They sprawled out on the grass. A foot grazed a breast as they flexed into downward dog—couples yoga style. Carla had suggested that morning that they go to the park and try something new. Al knew it was an attempted rekindling of any shrapnel that still existed in their failing relationship.
The concept of yoga was as foreign to her as his grandmother’s cooking. Twice, she swung her leg around and nailed Al in the chest. With a mixture of fear and a slight twinge of contempt on her face, she said, “It was an accident.” Quick to control his temper, Al opened his lips to say clumsybitch, then clasped them shut.
After an hour of gracelessly executed Vinyasa and several grass stains, Carla stood up and brushed her hands off on her nylon pants.
“I got a call from Mom and Dad today. Asked us if we wanted to come by this weekend for golf.”
Al laid down and another stain nestled its way into the small of his back. Seconds passed.
Carla said, “Did you hear me?” Al sat up and rubbed his eyes. Carla’s mother was a lush, an incessant bore who spoke of white wine, interior design, and not much else. Her father, on the other hand, was a shell of a man, subdued by years and years of talk about: Maybe we should switch out the countertops because beige marble is so last season. Don’t you think, sweetheart?
“You never came to see Melissa last week,” Al said. Carla plopped down next to him and twirled a piece of grass between her thumb and her forefinger.
“Melissa doesn’t like me,” she said.
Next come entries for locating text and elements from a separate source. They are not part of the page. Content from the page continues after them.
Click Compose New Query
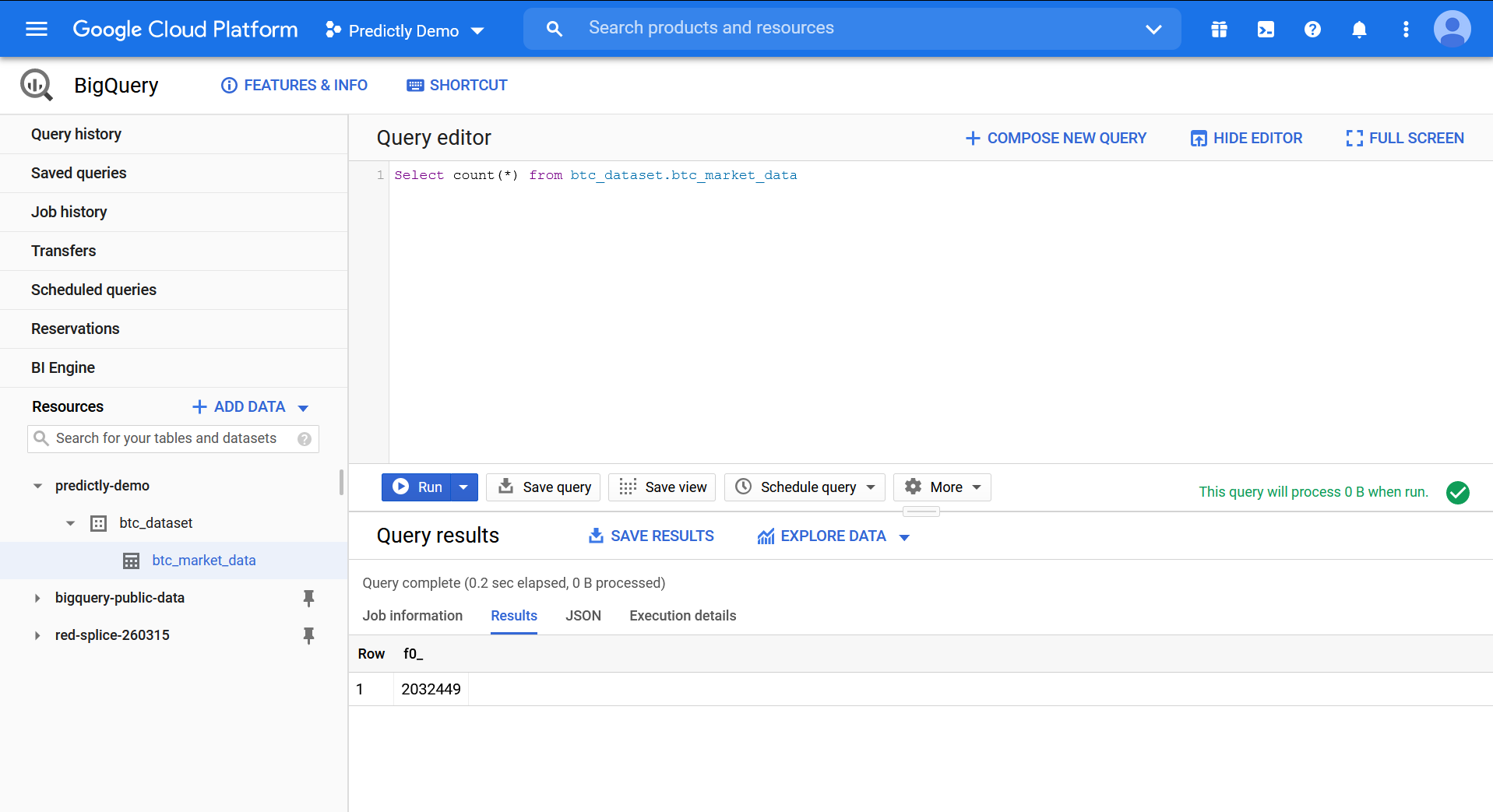(1055, 139)
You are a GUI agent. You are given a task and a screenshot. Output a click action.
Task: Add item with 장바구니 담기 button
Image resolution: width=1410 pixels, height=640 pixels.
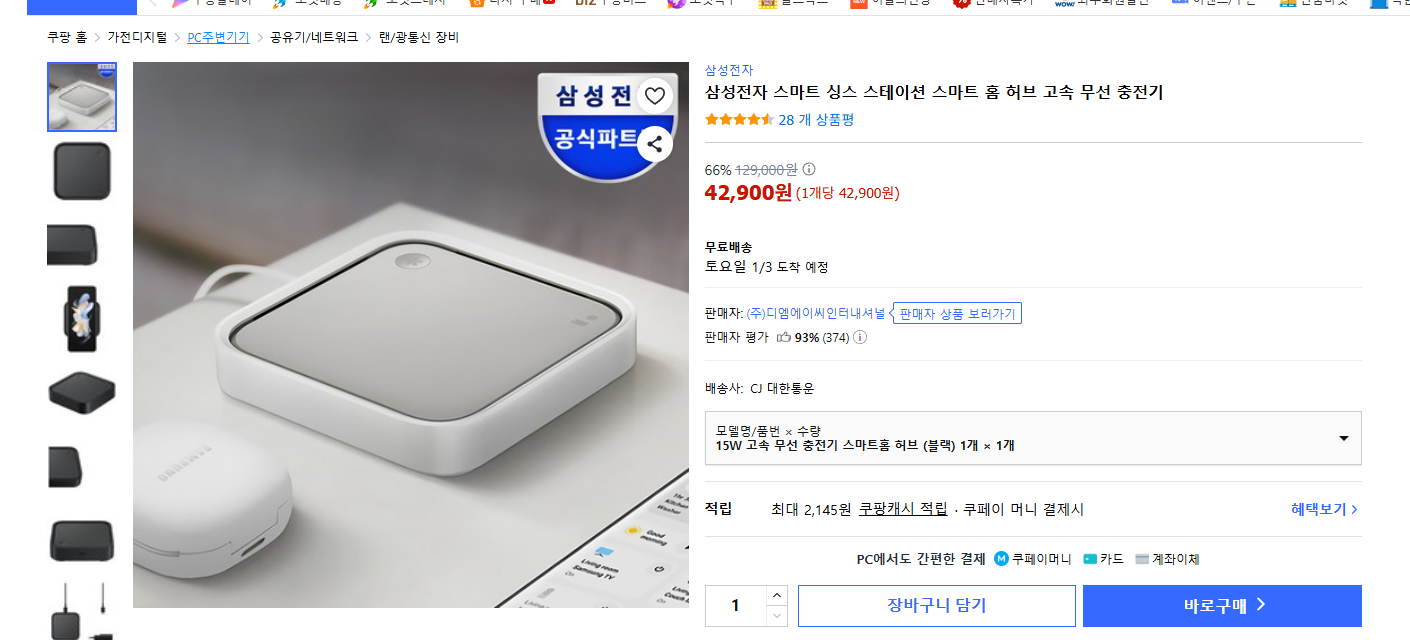tap(936, 605)
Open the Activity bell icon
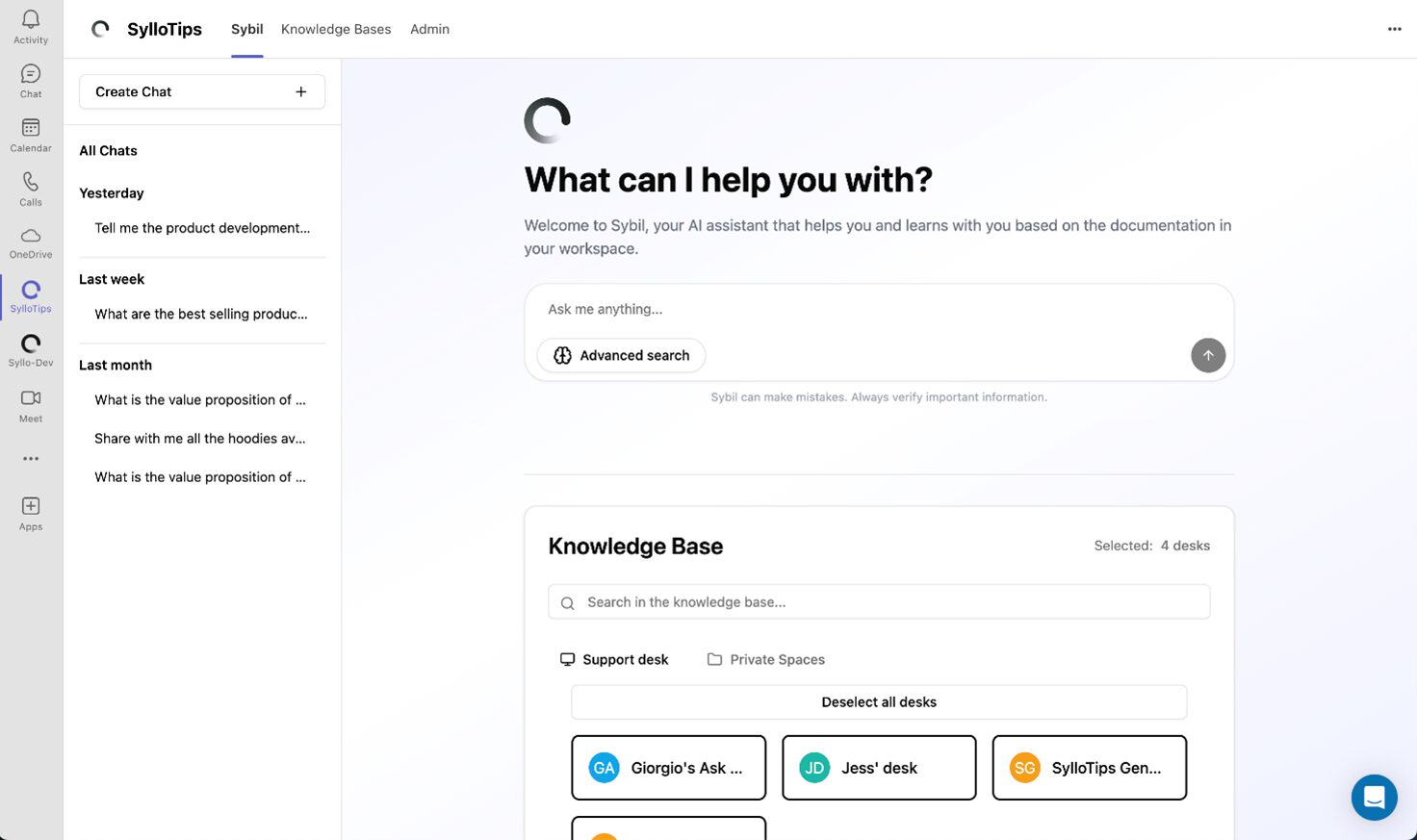 point(31,26)
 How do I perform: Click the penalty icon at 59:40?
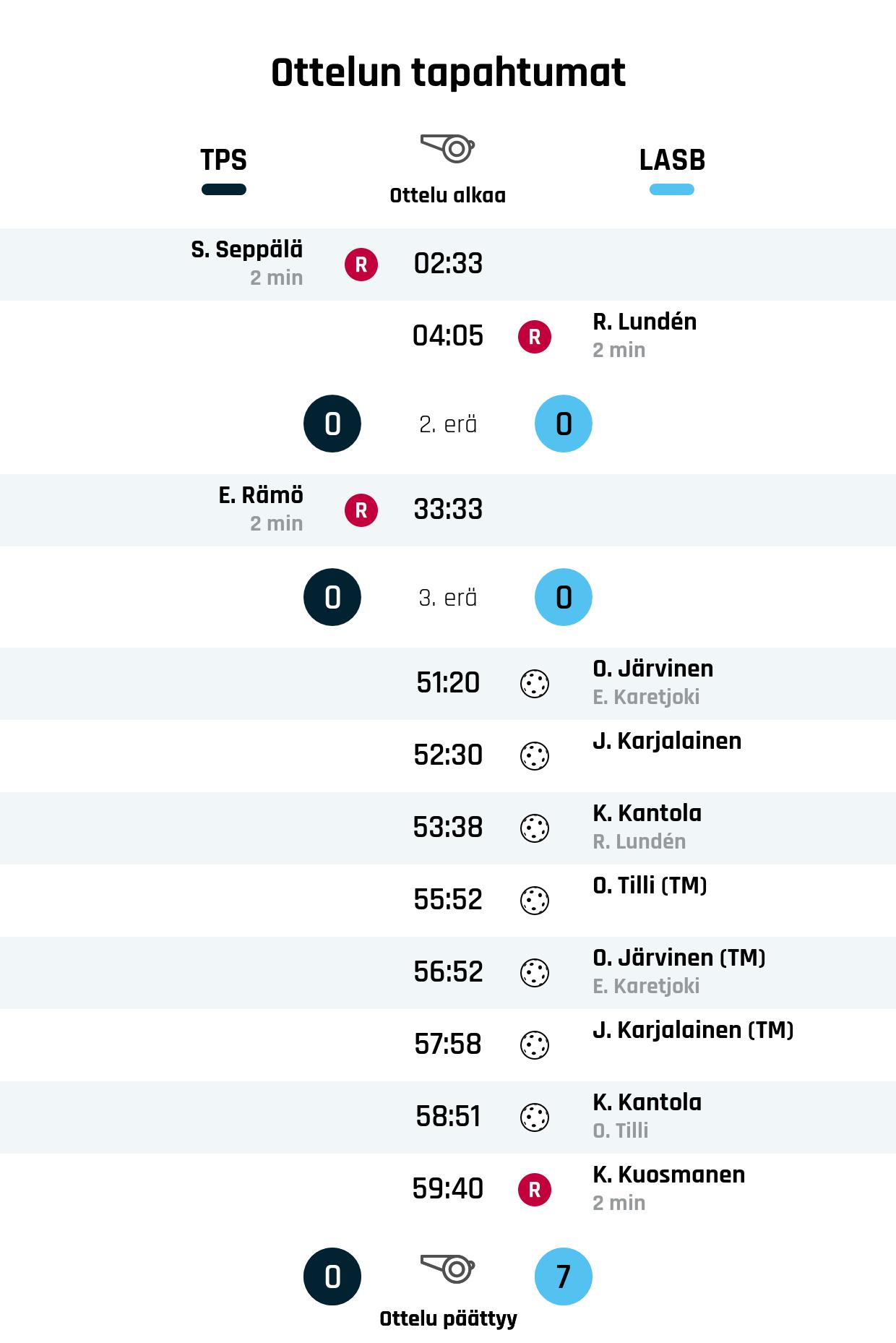535,1190
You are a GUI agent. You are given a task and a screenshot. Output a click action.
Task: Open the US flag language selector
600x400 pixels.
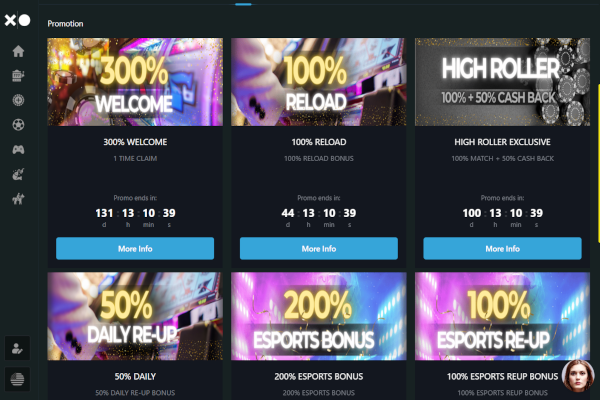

Melissa was Al’s daughter, and Carla was right. She sighed a sigh so deep and long that her lungs became neverending, as big as the black pig lungs that they showed Al in 3rd grade to deter him from smoking those nasty cigarettes.
He popped an American Spirit in his mouth and flicked his Zippo while Carla packed up her water bottle. She put on her shoes. She looked at Al, then looked away. Al stayed in the grass and thought about how he’d rather be anywhere but here.